Etat espagnol. Podemos: processus de fondation. Un parti monolithique, vertical et hiérarchique?

Pablo Iglesias et Luis Alegre, «aux commandes»
Pablo Iglesias et Luis Alegre, «aux commandes»

Par David Llorente

Le processus de congrès de Podemos, qui a débuté le 15 septembre, s’est achevé samedi 15 novembre par l’élection de Pablo Iglesias comme secrétaire général – avec 88,7% des votes émis (96,9% des valides) – et de sa liste entière pour les 62 postes du Conseil citoyen et les 10 de la Commission de garanties. Le niveau des abstentions a cependant également été notablement élevé: 57% des personnes inscrites, un pourcentage encore plus important que le 45% qui s’est abstenu lors de la face antérieure de votation sur les documents [d’orientation, programmatique et d’organisation]. La proportion des votes blancs est aussi significative: 8,5% des votes émis pour le secrétariat général; 5,1% pour le Conseil citoyen et 13% pour la Commission des garanties [1].

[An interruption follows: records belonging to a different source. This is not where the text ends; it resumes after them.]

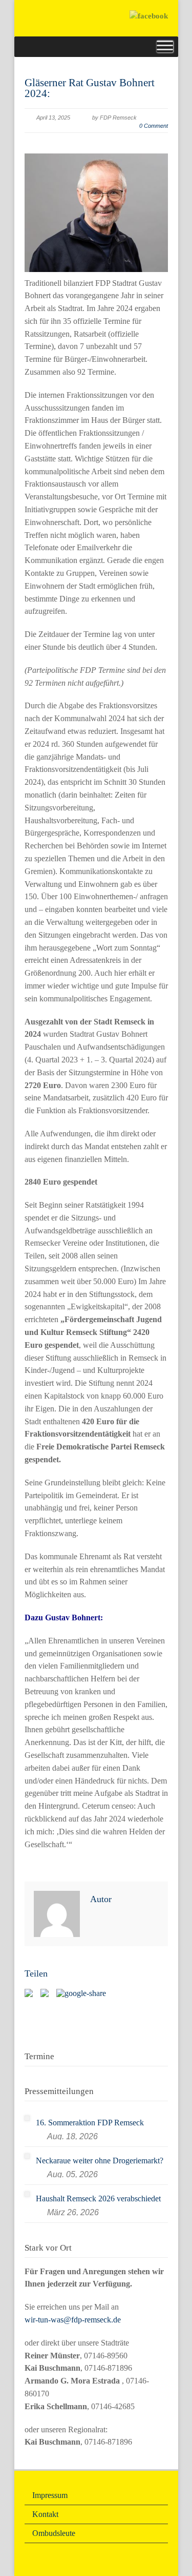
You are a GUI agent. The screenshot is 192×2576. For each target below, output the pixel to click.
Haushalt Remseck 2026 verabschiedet (98, 2198)
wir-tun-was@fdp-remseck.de (73, 2319)
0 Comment (153, 126)
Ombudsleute (53, 2533)
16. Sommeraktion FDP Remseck (90, 2122)
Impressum (50, 2495)
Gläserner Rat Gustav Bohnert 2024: (90, 88)
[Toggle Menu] (165, 46)
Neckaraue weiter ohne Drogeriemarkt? (99, 2160)
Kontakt (45, 2514)
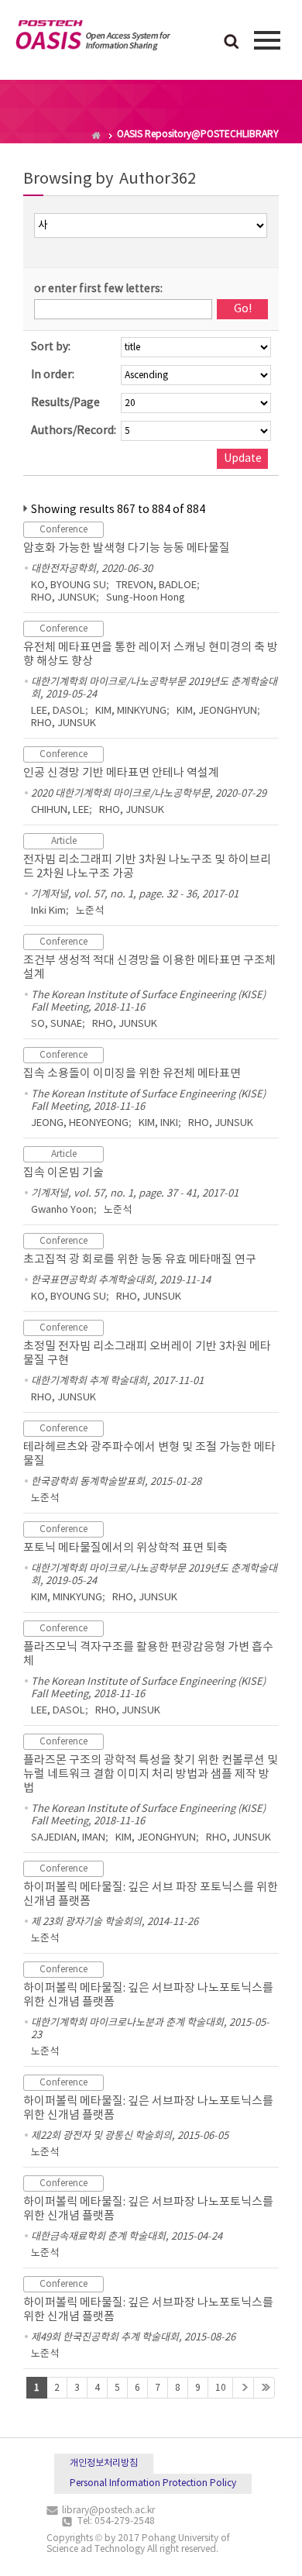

Ce niveau élevé peut être imputé, en partie, à la facilité «d’affiliation» à Podemos par le biais d’une inscription gratuite en ligne, qui ne nécessite pas une motivation excessive ni un engagement de participation. Mais, il est aussi dû, dans une large mesure, parallèlement au vote blanc, à un mal-être croissant et à un désenchantement au sein de la base face à certaines décisions et pratiques du binôme formé par l’équipe de Pablo Iglesias – Claro que Podemos – et de l’équipe technique( élue en avril sur la base de listes fermées). Tout cela coordonné par Luis Alegre, juge et partie du processus en tant que candidat au Conseil citoyen sur la liste Claro que Podemos.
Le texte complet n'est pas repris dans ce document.